The progressive self-stake requirement prevents Sybil farming and ensures every validator has capital at risk.
Together, these mechanisms increase the Nakamoto coefficient while keeping the model simple, gradual, and permissionless.
8. Risks and Limitations
The self-stake level (0.4%) must be calibrated: too low and splitting remains possible; too high and some small validators may struggle.
Large validators may feel pressure on their yields, though the loss remains moderate.
Opportunistic behaviors (splitting “just below the threshold”) must be monitored.
Technical implementation will require modifications to the staking module and audits.
9. Technical Implementation
The implementation of such a mechanism cannot be limited to simple parameter adjustments via governance. Certain aspects can indeed be handled by parameter variables, such as the fraction of inflation allocated to the Nakamoto Bonus (5%), the self-stake ratio (1/250), or the 24-month transition period with penalty thresholds. These elements should be defined clearly in the initial proposal and remain adjustable by governance if needed in the future.

• Set of tasks:
a. Condense the paragraph of the staking proposal that begins "The implementation of such a mechanism" into a short bulleted list that keeps its main facts.
b. Proceed with the staking proposal, starting right after its final sentence.

• Source excerpt:

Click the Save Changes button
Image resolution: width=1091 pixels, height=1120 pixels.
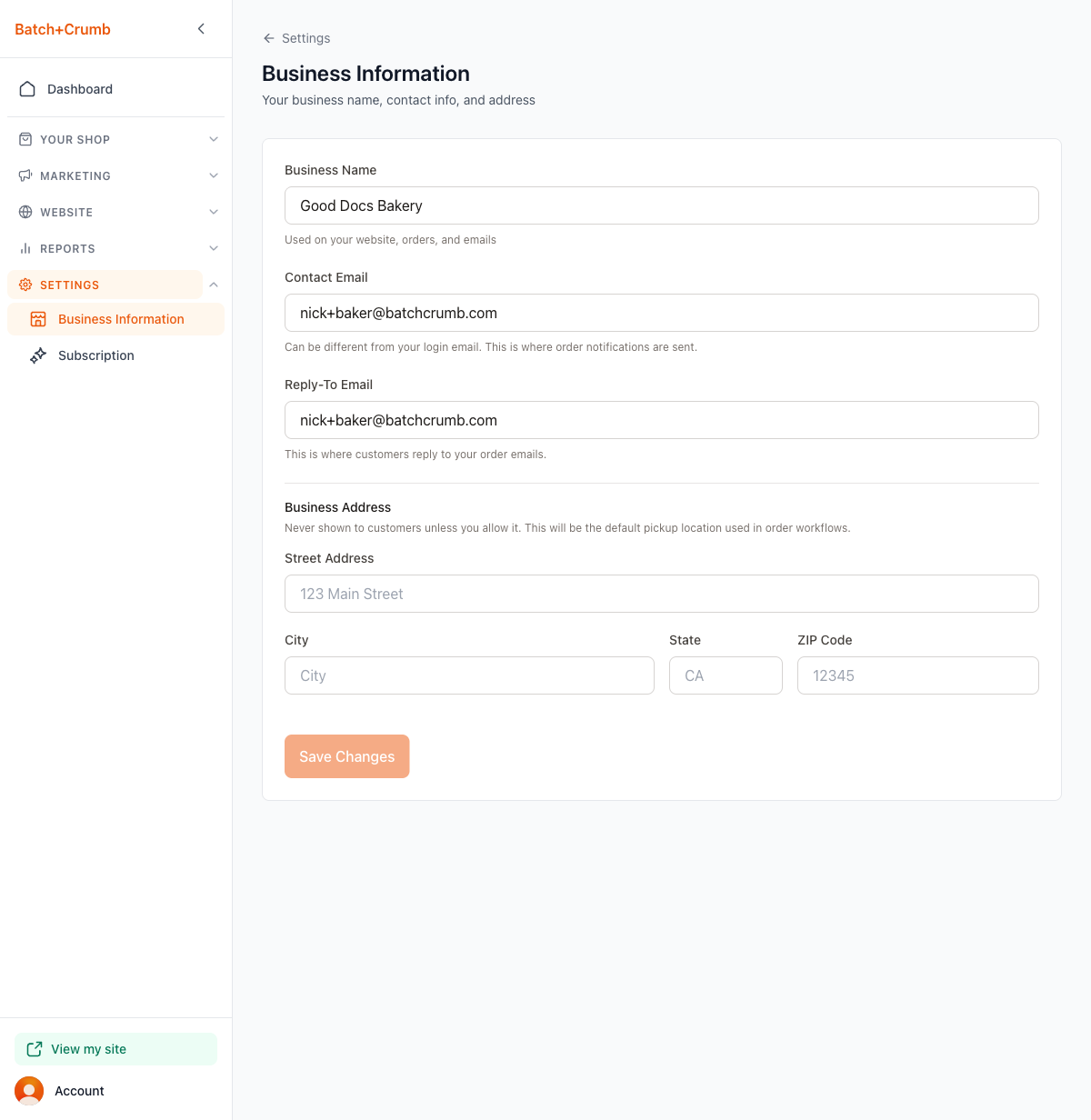tap(346, 756)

• Solved problems:
a.
- Simple parameter adjustments through governance are not enough to implement the mechanism.
- Some aspects can be handled as parameters: the share of inflation allocated to the Nakamoto Bonus (5%), the self-stake ratio (1/250), and the 24-month transition period with penalty thresholds.
- These parameters should be clearly defined in the initial proposal and remain adjustable by governance later if needed.

b.
Other aspects, however, require specific code developments. The staking and distribution modules of the Cosmos SDK must be modified to integrate a new logic of reward distribution. Concretely, a Nakamoto Pool must be created to automatically take 5% of inflation and redistribute it equally among eligible validators. Eligibility must be conditioned on meeting several criteria: sufficient uptime, no slashing, and above all, compliance with the progressive self-stake schedule.
It is also necessary to develop a time-tracking mechanism to handle the three planned phases: an initial incentive phase where only compliant validators receive the bonus, a second phase with progressive penalties for non-compliance, and a final phase where the rule becomes mandatory and strictly enforced. These checks must be applied automatically and visible to the community.
Finally, for transparency, clear metrics should be exposed in the API and relayed by explorers: for example, each validator’s current self-stake level, compliance status, and eligibility for the Nakamoto Bonus. This will enable both community monitoring and positive social pressure.
In terms of steps, the process should include a detailed specification phase, followed by development and integration into the Cosmos SDK, then a security audit and testing on a testnet. Only after this validation can a governance proposal activate the functionality on mainnet with defined parameters.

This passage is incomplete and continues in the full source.